Walking around the middle east three or four thousand years ago was no Greyhound journey, it was a harsh life, and a short one. And if your Dad said don't eat red seeds you didn't and were glad when you mate Billy did and died. So imagine what monumental wonder it must have been to have a BOOK the size of a tent that had all this life saving and life enhancing power in it. Your people survived, thrived and multilpied, and you were grateful and thanked God for letting you live so long and so well.

So, when you say, so nicely:

Bullshit.
People all across the world have discovered many things to help in their survival. Why? BECAUSE THOSE WHO DIDN'T DIED.


That doesn't mean much when a South American doesn't know what a Kangaroo is and an American Indian doesn't know what an Elephant is.
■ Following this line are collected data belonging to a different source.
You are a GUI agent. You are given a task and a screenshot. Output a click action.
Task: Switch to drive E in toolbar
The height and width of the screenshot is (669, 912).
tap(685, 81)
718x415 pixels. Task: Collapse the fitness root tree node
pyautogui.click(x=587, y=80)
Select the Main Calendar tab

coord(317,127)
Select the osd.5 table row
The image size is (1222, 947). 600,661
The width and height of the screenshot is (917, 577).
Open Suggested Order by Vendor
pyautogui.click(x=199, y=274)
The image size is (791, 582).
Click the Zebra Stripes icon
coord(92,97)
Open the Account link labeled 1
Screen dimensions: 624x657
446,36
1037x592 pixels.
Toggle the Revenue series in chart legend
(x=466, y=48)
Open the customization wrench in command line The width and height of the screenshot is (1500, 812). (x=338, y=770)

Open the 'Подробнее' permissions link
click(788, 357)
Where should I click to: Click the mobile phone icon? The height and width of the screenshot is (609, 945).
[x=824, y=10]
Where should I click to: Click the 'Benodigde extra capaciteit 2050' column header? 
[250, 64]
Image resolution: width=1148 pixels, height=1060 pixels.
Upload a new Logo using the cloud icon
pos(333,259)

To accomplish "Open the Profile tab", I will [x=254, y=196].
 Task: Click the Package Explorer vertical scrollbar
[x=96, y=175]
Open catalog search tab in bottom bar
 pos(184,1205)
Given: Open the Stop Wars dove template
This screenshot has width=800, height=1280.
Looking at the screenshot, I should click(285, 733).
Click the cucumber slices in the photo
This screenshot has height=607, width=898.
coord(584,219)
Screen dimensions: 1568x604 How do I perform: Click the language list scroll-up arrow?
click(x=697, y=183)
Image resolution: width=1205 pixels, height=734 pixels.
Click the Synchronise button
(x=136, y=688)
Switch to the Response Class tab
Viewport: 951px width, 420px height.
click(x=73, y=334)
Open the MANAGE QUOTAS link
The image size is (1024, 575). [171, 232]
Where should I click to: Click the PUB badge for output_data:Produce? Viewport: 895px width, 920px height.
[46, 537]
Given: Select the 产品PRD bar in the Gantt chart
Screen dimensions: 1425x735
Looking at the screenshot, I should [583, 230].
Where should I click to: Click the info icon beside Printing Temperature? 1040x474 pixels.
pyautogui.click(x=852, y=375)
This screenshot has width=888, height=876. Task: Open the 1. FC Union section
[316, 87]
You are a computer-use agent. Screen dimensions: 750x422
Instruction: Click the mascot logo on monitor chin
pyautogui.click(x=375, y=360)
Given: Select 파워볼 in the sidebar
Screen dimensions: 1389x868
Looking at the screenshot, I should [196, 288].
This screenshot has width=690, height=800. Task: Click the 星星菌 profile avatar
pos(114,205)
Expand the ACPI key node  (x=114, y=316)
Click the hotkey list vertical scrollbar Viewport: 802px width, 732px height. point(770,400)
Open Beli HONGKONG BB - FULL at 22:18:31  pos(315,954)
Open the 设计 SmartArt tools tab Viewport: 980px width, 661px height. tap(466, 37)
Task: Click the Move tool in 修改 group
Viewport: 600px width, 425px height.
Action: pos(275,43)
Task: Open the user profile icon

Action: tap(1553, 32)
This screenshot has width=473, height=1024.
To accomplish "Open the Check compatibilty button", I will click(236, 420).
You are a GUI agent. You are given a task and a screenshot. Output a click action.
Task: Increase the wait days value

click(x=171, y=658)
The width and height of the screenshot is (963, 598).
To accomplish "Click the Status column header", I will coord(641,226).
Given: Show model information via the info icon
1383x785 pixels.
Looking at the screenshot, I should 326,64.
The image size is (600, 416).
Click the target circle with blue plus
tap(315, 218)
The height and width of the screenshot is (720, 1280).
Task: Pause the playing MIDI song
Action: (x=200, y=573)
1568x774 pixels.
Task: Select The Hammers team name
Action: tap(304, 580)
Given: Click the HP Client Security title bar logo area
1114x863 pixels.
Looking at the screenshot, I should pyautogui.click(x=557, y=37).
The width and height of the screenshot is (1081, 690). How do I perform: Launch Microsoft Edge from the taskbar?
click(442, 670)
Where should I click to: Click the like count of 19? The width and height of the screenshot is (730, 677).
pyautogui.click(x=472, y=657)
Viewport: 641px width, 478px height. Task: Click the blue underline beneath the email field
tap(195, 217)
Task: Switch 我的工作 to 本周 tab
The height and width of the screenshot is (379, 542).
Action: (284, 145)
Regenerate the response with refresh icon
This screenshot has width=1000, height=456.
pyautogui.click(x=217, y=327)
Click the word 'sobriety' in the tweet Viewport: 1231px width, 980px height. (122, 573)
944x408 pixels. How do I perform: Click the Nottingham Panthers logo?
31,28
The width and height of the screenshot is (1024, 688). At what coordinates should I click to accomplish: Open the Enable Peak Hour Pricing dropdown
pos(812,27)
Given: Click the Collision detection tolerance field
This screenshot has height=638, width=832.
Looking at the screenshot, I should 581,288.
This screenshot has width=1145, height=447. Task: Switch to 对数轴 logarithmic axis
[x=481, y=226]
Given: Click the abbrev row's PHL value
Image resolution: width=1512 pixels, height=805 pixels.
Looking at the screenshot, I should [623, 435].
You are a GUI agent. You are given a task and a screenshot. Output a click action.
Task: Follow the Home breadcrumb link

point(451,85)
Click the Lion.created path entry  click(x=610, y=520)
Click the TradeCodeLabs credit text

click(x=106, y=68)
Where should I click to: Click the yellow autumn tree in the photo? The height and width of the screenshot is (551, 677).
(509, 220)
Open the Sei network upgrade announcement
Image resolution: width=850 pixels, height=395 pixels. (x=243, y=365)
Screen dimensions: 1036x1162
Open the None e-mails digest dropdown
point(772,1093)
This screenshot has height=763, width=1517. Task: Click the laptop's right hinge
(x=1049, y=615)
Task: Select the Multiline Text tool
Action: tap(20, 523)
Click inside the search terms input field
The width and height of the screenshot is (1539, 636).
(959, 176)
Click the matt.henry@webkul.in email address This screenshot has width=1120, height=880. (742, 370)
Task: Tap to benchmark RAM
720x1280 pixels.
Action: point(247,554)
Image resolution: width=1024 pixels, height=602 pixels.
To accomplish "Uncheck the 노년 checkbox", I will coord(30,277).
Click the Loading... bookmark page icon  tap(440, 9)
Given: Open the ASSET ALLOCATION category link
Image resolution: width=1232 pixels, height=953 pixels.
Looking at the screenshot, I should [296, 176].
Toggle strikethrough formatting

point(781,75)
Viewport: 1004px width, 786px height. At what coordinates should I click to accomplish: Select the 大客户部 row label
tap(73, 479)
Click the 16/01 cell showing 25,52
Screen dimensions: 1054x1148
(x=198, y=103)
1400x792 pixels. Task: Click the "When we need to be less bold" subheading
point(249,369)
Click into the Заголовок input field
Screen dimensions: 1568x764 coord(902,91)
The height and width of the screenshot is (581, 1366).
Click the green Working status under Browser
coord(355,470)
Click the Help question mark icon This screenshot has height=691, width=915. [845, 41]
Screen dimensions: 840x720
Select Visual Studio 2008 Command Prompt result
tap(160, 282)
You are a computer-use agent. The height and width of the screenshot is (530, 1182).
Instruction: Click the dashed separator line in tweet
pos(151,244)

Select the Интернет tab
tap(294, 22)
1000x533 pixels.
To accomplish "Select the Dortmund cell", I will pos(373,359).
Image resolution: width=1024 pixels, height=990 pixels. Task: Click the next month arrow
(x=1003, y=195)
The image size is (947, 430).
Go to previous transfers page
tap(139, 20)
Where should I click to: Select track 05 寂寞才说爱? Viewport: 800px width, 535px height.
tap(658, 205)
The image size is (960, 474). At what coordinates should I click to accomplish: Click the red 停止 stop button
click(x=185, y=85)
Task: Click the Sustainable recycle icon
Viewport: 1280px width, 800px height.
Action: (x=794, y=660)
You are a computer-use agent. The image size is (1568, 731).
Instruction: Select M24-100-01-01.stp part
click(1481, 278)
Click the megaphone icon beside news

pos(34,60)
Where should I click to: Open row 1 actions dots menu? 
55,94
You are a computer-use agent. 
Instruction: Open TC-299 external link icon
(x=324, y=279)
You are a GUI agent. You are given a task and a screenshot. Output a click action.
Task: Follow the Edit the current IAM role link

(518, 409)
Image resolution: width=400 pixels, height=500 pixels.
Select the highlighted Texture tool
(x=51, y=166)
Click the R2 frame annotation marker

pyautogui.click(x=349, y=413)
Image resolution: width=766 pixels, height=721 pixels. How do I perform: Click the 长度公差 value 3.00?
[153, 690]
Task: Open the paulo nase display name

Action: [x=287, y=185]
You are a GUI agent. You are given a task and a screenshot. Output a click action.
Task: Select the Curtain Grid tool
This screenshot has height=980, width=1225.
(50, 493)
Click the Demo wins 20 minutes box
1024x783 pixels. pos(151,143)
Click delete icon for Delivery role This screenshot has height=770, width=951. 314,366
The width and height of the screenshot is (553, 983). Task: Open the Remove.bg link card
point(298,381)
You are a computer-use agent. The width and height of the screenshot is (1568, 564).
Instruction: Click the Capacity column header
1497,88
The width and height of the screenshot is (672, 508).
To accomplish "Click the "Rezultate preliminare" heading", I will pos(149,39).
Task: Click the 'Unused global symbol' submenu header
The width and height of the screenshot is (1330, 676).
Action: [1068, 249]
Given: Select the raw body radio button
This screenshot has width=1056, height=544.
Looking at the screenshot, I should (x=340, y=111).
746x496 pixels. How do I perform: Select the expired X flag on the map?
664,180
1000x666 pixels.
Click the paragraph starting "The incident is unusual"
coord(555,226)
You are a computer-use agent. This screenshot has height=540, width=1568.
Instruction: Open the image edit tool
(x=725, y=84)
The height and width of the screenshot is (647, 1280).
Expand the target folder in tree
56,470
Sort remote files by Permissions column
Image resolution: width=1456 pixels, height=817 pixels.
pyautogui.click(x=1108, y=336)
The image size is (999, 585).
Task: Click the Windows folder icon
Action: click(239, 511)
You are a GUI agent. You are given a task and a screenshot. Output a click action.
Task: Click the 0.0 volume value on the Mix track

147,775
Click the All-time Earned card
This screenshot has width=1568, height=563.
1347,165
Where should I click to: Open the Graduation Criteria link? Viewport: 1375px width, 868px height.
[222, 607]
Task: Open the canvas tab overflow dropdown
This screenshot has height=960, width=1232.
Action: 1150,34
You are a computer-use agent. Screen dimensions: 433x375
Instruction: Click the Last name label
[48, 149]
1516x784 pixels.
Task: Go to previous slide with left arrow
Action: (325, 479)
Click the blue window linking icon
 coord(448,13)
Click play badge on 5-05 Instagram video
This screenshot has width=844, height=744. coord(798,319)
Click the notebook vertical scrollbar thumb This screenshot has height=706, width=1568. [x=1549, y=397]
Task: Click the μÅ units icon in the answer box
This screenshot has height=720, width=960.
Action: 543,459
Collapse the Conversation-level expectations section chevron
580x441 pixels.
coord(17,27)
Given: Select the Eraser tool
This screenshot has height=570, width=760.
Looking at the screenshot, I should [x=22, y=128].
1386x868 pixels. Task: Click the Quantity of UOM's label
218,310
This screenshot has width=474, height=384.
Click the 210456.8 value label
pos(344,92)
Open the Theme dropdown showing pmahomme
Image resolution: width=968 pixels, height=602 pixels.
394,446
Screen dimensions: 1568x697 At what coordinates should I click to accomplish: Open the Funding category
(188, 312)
To further up the level of my wonder, the bible rules were written in such a way that the laws cover any and every known and unknown food source. So, for example, no Israelite had ever seen a Llama, but the rules would clearly define whether it was kosher or not based on whether it had cloven hooves and chewed the cud. The only exception is a Giraffe which <would be> kosher, but no-ones knows where to cut the throat correctly.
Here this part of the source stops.